BEGIN Material
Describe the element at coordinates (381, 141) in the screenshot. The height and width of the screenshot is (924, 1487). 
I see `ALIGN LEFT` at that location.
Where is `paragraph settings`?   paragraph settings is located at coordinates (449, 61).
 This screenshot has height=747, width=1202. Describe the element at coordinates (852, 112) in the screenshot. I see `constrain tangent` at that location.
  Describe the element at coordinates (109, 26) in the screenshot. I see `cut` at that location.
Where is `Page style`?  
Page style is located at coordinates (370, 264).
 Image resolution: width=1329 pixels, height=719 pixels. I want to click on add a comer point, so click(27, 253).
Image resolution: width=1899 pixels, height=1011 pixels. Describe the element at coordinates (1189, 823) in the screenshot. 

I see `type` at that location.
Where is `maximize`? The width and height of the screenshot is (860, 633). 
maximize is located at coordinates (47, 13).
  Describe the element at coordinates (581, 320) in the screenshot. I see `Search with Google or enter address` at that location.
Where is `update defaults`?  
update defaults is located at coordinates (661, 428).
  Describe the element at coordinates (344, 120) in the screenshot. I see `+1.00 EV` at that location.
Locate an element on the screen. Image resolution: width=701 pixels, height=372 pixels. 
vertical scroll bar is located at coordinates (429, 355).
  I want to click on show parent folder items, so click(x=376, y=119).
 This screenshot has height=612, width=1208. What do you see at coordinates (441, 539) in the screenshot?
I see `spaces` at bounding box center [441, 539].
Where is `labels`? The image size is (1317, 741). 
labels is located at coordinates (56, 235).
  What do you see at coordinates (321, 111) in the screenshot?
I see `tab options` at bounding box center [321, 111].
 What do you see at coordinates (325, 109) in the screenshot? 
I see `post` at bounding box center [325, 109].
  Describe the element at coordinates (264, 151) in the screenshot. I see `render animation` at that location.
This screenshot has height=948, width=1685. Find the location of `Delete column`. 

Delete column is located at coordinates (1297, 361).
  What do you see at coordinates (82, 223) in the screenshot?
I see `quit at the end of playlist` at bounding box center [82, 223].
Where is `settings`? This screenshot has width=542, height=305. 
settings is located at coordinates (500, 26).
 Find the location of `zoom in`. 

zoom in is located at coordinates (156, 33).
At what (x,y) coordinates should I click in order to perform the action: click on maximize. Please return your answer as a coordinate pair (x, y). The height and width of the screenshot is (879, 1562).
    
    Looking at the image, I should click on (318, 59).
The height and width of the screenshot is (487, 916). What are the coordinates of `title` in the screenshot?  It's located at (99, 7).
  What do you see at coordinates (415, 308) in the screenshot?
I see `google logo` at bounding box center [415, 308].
END Material
__Set task__. Edit the rows above by replacing each "Where is" with "Where's", and reproduce them in full with nothing else changed.

__Expected answer__.
Describe the element at coordinates (381, 141) in the screenshot. The height and width of the screenshot is (924, 1487). 
I see `ALIGN LEFT` at that location.
Where's `paragraph settings`?   paragraph settings is located at coordinates (449, 61).
 This screenshot has height=747, width=1202. Describe the element at coordinates (852, 112) in the screenshot. I see `constrain tangent` at that location.
  Describe the element at coordinates (109, 26) in the screenshot. I see `cut` at that location.
Where's `Page style`?  
Page style is located at coordinates (370, 264).
 Image resolution: width=1329 pixels, height=719 pixels. I want to click on add a comer point, so click(27, 253).
Image resolution: width=1899 pixels, height=1011 pixels. Describe the element at coordinates (1189, 823) in the screenshot. 

I see `type` at that location.
Where's `maximize`? The width and height of the screenshot is (860, 633). 
maximize is located at coordinates (47, 13).
  Describe the element at coordinates (581, 320) in the screenshot. I see `Search with Google or enter address` at that location.
Where's `update defaults`?  
update defaults is located at coordinates (661, 428).
  Describe the element at coordinates (344, 120) in the screenshot. I see `+1.00 EV` at that location.
Locate an element on the screen. Image resolution: width=701 pixels, height=372 pixels. 
vertical scroll bar is located at coordinates (429, 355).
  I want to click on show parent folder items, so click(x=376, y=119).
 This screenshot has height=612, width=1208. What do you see at coordinates (441, 539) in the screenshot?
I see `spaces` at bounding box center [441, 539].
Where's `labels`? The image size is (1317, 741). 
labels is located at coordinates (56, 235).
  What do you see at coordinates (321, 111) in the screenshot?
I see `tab options` at bounding box center [321, 111].
 What do you see at coordinates (325, 109) in the screenshot? 
I see `post` at bounding box center [325, 109].
  Describe the element at coordinates (264, 151) in the screenshot. I see `render animation` at that location.
This screenshot has height=948, width=1685. Find the location of `Delete column`. 

Delete column is located at coordinates (1297, 361).
  What do you see at coordinates (82, 223) in the screenshot?
I see `quit at the end of playlist` at bounding box center [82, 223].
Where's `settings`? This screenshot has width=542, height=305. 
settings is located at coordinates (500, 26).
 Find the location of `zoom in`. 

zoom in is located at coordinates (156, 33).
At what (x,y) coordinates should I click in order to perform the action: click on maximize. Please return your answer as a coordinate pair (x, y). The height and width of the screenshot is (879, 1562).
    
    Looking at the image, I should click on (318, 59).
The height and width of the screenshot is (487, 916). What are the coordinates of `title` in the screenshot?  It's located at (99, 7).
  What do you see at coordinates (415, 308) in the screenshot?
I see `google logo` at bounding box center [415, 308].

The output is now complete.